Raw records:

--- start ---

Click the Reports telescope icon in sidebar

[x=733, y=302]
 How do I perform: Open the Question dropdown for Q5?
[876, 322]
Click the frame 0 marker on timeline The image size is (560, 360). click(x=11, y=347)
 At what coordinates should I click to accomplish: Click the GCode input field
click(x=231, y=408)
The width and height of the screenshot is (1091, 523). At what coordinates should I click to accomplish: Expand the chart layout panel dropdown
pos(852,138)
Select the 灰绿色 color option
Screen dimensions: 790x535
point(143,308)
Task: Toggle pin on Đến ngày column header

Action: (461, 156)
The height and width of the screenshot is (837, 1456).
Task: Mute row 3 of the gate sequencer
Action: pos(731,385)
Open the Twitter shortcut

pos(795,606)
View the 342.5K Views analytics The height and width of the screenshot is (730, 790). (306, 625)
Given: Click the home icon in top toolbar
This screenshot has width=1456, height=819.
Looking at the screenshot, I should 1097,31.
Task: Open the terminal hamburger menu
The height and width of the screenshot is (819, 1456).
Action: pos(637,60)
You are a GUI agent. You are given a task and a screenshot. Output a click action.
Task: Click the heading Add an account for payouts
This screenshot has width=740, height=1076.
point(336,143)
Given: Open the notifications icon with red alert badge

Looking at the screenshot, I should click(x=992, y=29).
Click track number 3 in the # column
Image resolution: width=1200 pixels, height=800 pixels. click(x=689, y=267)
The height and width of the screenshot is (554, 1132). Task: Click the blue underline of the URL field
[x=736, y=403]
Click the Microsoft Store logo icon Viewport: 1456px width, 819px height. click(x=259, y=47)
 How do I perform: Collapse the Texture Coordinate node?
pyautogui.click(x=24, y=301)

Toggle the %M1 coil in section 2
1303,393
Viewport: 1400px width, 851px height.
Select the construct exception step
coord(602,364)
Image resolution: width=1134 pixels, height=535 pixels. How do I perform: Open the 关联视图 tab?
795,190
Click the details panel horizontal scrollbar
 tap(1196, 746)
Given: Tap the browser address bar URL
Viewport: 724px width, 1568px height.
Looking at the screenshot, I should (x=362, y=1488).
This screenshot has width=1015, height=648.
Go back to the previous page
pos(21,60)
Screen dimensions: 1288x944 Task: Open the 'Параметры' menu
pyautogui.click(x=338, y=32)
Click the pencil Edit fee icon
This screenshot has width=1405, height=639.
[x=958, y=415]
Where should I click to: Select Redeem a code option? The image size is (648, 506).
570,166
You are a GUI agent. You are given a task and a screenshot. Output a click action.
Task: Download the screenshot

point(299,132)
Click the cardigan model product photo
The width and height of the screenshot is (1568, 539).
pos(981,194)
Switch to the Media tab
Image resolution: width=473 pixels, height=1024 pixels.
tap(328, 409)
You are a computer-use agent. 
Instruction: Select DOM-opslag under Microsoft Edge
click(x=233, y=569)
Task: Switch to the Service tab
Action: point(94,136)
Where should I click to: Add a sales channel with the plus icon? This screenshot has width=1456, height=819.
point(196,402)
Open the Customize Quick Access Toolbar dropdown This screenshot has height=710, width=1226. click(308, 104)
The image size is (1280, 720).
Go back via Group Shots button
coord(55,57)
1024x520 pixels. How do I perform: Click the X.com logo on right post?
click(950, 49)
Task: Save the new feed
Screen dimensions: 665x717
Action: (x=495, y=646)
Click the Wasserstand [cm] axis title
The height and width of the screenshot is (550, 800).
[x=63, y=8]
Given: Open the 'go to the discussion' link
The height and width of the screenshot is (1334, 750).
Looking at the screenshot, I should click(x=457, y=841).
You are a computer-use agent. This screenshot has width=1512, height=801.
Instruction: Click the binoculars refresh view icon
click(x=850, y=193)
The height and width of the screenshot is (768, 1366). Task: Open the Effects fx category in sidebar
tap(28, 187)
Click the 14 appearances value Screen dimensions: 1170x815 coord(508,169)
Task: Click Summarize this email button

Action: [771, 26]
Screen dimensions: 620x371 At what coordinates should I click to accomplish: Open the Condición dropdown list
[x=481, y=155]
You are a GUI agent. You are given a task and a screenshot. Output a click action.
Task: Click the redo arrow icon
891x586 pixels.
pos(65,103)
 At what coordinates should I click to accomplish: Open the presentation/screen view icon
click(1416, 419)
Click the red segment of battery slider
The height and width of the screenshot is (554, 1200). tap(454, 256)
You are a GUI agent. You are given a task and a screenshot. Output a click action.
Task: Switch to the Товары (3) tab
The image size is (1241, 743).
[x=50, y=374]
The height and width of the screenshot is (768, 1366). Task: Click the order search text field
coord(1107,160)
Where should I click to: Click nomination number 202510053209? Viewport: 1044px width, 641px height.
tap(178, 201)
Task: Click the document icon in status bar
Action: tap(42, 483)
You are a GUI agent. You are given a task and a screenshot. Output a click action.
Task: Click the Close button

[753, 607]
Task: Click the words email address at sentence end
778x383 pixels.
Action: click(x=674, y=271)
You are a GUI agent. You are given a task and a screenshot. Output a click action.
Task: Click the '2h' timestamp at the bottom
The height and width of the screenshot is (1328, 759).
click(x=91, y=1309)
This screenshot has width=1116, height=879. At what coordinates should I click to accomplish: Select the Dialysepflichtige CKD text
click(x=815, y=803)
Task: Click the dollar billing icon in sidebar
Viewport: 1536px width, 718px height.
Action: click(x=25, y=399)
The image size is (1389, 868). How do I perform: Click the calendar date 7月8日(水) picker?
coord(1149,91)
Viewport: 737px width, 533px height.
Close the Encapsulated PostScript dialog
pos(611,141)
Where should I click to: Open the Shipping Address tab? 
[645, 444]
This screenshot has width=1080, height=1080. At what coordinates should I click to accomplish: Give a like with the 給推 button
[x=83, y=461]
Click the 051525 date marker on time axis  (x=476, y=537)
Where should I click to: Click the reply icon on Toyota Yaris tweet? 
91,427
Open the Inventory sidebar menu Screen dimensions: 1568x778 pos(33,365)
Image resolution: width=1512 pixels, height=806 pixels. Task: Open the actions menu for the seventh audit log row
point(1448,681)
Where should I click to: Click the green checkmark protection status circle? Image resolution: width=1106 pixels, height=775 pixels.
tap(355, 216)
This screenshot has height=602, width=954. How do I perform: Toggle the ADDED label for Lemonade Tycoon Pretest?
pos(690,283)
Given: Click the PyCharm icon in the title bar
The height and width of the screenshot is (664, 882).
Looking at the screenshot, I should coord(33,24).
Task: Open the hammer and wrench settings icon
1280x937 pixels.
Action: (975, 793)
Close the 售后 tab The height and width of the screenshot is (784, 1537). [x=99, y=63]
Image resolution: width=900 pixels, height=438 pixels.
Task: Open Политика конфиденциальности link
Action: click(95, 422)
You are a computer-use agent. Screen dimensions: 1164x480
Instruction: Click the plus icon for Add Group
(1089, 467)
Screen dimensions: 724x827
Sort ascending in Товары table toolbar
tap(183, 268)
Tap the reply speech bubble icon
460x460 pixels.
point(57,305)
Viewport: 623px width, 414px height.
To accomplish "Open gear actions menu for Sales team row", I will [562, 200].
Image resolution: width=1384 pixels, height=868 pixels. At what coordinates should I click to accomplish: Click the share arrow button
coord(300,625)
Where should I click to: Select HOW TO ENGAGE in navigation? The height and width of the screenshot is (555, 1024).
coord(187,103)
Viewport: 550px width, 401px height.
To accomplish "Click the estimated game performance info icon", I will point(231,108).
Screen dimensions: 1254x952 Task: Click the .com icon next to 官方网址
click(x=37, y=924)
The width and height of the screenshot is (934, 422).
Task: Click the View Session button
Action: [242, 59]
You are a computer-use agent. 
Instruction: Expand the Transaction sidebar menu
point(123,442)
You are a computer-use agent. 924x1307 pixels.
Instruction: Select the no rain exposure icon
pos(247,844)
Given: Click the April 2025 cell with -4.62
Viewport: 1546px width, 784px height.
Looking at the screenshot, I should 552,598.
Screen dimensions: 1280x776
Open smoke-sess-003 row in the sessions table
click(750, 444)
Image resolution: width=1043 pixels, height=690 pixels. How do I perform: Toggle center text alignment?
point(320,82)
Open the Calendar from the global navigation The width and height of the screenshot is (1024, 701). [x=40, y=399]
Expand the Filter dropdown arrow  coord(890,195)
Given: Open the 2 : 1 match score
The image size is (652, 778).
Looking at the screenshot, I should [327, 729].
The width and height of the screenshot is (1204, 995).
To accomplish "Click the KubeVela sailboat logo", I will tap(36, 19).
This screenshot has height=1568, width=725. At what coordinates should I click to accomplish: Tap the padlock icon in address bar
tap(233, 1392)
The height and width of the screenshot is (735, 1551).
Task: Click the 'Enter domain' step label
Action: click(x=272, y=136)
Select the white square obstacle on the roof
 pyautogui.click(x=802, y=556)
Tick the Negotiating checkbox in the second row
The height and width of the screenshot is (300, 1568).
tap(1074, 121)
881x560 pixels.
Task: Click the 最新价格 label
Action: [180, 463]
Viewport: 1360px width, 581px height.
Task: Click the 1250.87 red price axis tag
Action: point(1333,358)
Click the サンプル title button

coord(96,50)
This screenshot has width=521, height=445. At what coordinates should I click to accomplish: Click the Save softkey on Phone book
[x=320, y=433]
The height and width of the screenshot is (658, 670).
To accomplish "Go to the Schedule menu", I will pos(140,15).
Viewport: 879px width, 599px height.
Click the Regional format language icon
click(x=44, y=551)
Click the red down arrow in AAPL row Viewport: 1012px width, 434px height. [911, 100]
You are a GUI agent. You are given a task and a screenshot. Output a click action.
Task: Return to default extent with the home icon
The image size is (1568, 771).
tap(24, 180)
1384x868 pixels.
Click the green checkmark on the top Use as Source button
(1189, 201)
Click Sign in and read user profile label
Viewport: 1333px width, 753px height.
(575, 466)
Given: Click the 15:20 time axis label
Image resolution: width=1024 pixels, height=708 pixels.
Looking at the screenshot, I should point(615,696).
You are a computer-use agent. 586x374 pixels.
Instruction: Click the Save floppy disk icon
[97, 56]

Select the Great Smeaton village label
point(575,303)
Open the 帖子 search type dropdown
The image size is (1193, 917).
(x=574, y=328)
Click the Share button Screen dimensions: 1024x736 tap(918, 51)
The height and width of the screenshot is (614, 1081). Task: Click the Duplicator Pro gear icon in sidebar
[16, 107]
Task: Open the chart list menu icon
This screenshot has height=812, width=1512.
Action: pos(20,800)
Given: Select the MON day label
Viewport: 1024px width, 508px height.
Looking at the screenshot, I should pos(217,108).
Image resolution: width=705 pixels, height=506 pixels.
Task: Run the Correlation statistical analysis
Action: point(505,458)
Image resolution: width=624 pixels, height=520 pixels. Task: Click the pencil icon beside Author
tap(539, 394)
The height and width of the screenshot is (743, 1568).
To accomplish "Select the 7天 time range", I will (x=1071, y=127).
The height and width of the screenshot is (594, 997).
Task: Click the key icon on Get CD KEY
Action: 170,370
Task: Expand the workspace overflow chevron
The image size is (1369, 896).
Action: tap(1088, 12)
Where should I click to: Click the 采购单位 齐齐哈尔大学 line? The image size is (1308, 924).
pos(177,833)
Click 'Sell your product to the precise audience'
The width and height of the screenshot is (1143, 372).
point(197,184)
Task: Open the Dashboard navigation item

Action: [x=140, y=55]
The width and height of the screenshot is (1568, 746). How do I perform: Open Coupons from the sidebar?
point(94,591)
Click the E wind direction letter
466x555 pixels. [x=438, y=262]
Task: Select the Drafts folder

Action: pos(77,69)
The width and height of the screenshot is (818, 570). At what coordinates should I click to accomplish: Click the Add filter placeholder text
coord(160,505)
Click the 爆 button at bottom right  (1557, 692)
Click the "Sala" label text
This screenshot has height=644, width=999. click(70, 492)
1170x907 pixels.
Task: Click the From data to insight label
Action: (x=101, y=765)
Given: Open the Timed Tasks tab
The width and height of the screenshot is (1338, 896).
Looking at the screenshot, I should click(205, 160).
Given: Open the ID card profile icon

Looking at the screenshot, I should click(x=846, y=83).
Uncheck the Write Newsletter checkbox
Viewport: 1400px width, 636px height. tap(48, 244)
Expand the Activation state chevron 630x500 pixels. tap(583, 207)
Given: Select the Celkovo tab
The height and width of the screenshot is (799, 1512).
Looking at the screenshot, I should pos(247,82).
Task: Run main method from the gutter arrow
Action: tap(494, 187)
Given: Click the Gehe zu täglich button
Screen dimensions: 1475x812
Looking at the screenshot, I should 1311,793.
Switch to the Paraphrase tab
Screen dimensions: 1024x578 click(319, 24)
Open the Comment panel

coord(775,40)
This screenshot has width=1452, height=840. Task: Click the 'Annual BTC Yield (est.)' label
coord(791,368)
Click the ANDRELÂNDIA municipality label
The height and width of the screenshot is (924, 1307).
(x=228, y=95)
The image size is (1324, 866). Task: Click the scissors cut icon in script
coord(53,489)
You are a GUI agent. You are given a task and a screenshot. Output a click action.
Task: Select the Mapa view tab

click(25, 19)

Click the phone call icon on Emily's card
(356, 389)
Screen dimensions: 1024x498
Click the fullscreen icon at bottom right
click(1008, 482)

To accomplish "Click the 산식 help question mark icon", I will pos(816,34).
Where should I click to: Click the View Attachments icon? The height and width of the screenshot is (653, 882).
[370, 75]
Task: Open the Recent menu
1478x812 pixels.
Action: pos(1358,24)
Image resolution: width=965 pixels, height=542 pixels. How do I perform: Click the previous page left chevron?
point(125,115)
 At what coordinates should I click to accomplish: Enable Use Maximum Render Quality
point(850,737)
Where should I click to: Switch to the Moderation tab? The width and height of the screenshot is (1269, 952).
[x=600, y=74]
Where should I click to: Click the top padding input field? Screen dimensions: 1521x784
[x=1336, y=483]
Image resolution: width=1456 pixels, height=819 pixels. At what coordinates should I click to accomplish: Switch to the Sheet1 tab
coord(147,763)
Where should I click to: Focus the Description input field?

--- end ---

• [Direction]: Copy the lines of the listing from the line containing "Given: Open the 'go to the discussion' link" through the line containing "Action: [771, 26]", with both of those lines included.

• [Response to this task]:
Given: Open the 'go to the discussion' link
The height and width of the screenshot is (1334, 750).
Looking at the screenshot, I should click(x=457, y=841).
You are a computer-use agent. This screenshot has width=1512, height=801.
Instruction: Click the binoculars refresh view icon
click(x=850, y=193)
The height and width of the screenshot is (768, 1366). Task: Open the Effects fx category in sidebar
tap(28, 187)
Click the 14 appearances value Screen dimensions: 1170x815 coord(508,169)
Task: Click Summarize this email button

Action: [771, 26]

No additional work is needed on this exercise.